Journal of Research in Applied and Basic Medical Sciences (Nov 2021)
Evaluation of the effects of cisplatin and the cisplatin-alum mixture as adjuvants for increasing the efficacy of vaccination against Salmonella typhimurium in Balb/c mice
Abstract
Background: Salmonella typhimurium (S. typhimurium) is one of the causative agents of intestinal and extraintestinal infections in humans. Symptoms of the mouse infection by this bacterium mimic typhoid fever in humans. Adjuvants are compounds that enhance the effectiveness of vaccines in combination with them. Alum as an adjuvant causes a shift towards Th2 immune and strengthens the humoral immunity responses. Cisplatin is a highly effective anti-tumor drug that stimulates immune responses by activating macrophages and other immune cells and is used in tumor immunotherapy. This study aimed to investigate the role of cisplatin and the cisplatin-alum mixture as adjuvants to increase the efficacy of vaccination against S. typhimurium in Balb/c mice.
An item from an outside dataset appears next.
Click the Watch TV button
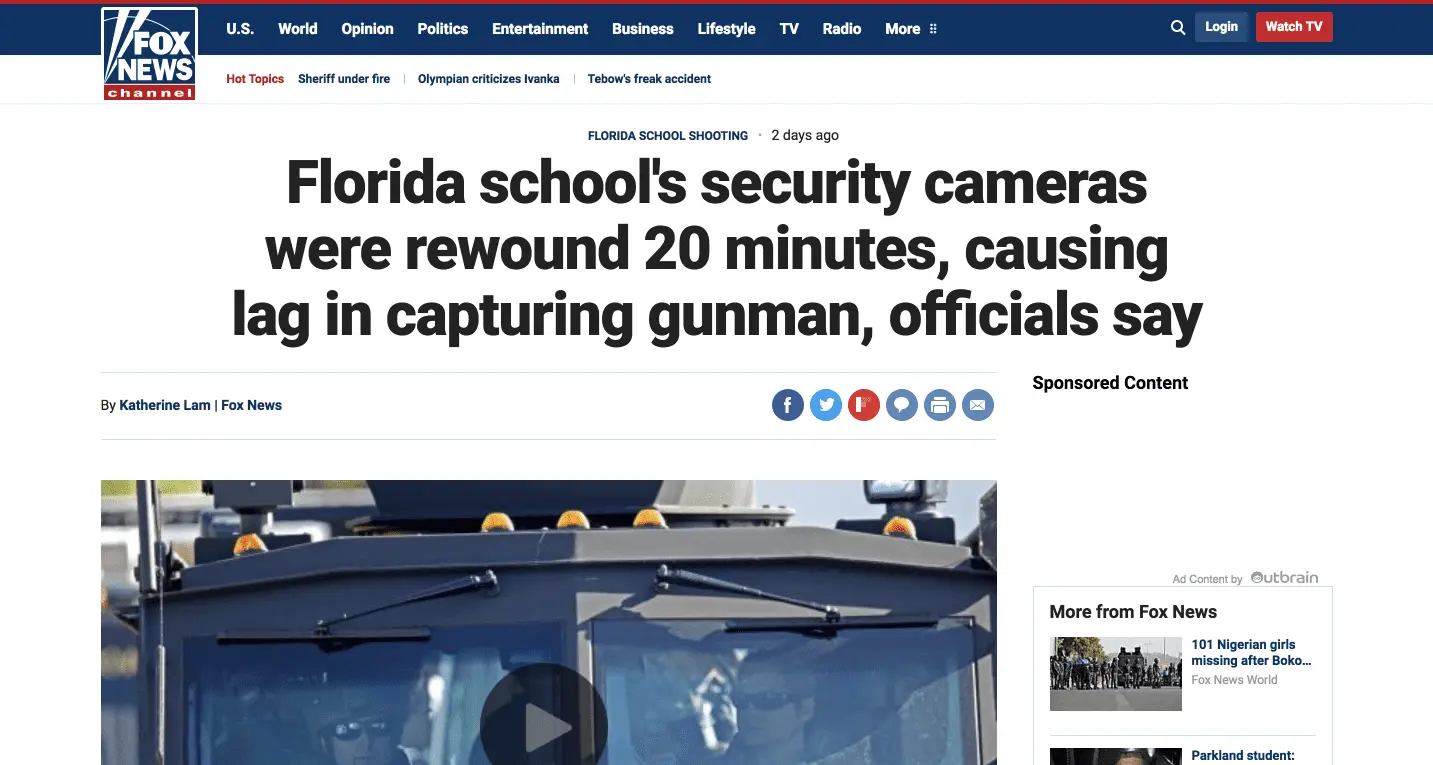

Methods: Male BALB/c mice were divided into five groups. Mice in the experimental groups received either the HKST vaccine alone or in combination with the adjuvants alum, cisplatin, or the cisplatin-alum. Mice in the negative control group received phosphate-buffered saline. All mice were immunized two times on days 0 and 14. Two weeks after the last immunization, immune responses to S. typhimurium were assessed by measuring the survival rate after challenge with a lethal dose of bacterium, bacterial load in the liver, interferon-gamma, and S. typhimurium-specific IgG1 and IgG2a production. Results: The numbers of colonies in the spleen and liver cultures in all dilutions were significantly lower in cisplatin-vaccine, and cisplatin-alum vaccine immunized mice. The average rate of specific IgG2a was higher in the same groups compared to other groups. The survival rate in alum-vaccine, cisplatin-vaccine, and cisplatin-alum-vaccine groups was significantly higher than in the control group. The average rate of Interferon-gamma in cisplatin-vaccine and cisplatin- alum vaccine groups, was significantly higher than other groups. Conclusion: This study is the first to determine the role of administrating cisplatin and alum-cisplatin mixture on increasing the efficiency of the HKST vaccine in a mouse model. This study confirmed the role of cisplatin and cisplatin-alum mixture in increasing the efficiency of the HKST vaccine by using different experiments.